Reading text —
-- begin --

When a program reasonably expects to end the year in the Promised Land, no season in which the team wanders blithely back into the desert can be counted a success. By no reasonable measure was this "a fine year" and Georgia will have something to prove in 2009. The Classic City Canines lost much of the respect they spent the previous six or seven years earning, and deservedly so. The Bulldogs will have to break out the hobnailed boot, if not 70 X Takeoff, to get back to where they were one year ago.

There are 244 days remaining until the Oklahoma State game and the Georgia Bulldogs will spend Thursday night watching the national championship game instead of playing in it. It’s time for finishing the drill to stop being a slogan and go back to being a way of playing. First snap. Last snap. Every snap.

Go ‘Dawgs.

Poll
How would you rate the 2008 football season for Georgia?

-- end --

Exercise — Extract the passage of the Georgia football text starting with "There are 244" and going on through "snap. Every snap.", copying it word for word.

Data lines —
-- begin --

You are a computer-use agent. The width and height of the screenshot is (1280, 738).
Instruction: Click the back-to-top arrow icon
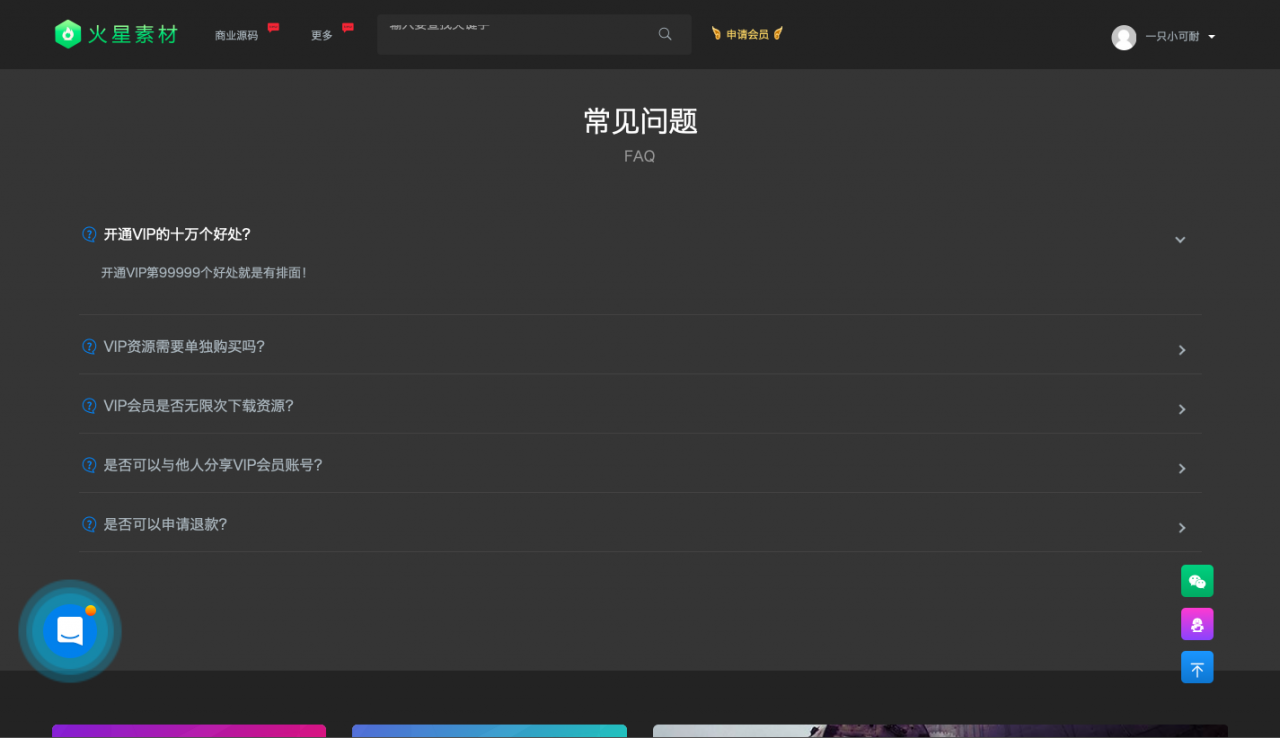point(1197,667)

-- end --

Full answer —
There are 244 days remaining until the Oklahoma State game and the Georgia Bulldogs will spend Thursday night watching the national championship game instead of playing in it. It’s time for finishing the drill to stop being a slogan and go back to being a way of playing. First snap. Last snap. Every snap.